The lines to reproduce run from the first one below to the line containing "Task: Close the Trust Center dialog", both included. Reproduce them exactly and nothing else.

+++ GIVEN RECORDS

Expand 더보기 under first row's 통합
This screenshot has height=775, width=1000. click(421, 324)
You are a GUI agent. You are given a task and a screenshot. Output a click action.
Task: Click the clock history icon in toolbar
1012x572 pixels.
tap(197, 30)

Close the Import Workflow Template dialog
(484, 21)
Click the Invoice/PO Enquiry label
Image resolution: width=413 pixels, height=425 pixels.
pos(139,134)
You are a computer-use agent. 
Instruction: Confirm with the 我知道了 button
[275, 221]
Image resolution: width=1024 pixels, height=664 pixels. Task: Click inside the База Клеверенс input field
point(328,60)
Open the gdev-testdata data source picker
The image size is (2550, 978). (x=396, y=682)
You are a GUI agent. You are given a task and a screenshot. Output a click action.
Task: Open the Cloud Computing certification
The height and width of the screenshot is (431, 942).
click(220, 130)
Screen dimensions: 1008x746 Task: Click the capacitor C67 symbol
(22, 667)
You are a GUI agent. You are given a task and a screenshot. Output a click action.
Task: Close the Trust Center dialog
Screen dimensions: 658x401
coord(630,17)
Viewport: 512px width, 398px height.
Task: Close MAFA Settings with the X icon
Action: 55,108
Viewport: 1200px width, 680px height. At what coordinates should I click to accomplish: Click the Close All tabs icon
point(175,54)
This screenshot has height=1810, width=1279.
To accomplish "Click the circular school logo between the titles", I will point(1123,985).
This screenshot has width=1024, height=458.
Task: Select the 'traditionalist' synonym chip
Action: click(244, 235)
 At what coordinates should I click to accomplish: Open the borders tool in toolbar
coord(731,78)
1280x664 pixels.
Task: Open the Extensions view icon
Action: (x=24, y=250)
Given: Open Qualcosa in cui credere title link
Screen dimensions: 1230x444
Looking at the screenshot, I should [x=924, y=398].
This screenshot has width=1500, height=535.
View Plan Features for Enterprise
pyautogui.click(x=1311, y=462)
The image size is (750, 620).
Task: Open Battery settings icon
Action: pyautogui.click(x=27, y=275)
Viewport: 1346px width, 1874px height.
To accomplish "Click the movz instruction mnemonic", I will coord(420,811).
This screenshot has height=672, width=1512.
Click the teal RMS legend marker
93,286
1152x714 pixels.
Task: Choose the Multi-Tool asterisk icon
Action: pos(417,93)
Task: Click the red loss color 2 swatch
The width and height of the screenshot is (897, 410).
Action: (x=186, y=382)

++++++

▶ **COMPLETED TASK**
Expand 더보기 under first row's 통합
This screenshot has height=775, width=1000. click(421, 324)
You are a GUI agent. You are given a task and a screenshot. Output a click action.
Task: Click the clock history icon in toolbar
1012x572 pixels.
tap(197, 30)

Close the Import Workflow Template dialog
(484, 21)
Click the Invoice/PO Enquiry label
Image resolution: width=413 pixels, height=425 pixels.
pos(139,134)
You are a computer-use agent. 
Instruction: Confirm with the 我知道了 button
[275, 221]
Image resolution: width=1024 pixels, height=664 pixels. Task: Click inside the База Клеверенс input field
point(328,60)
Open the gdev-testdata data source picker
The image size is (2550, 978). (x=396, y=682)
You are a GUI agent. You are given a task and a screenshot. Output a click action.
Task: Open the Cloud Computing certification
The height and width of the screenshot is (431, 942).
click(220, 130)
Screen dimensions: 1008x746 Task: Click the capacitor C67 symbol
(22, 667)
You are a GUI agent. You are given a task and a screenshot. Output a click action.
Task: Close the Trust Center dialog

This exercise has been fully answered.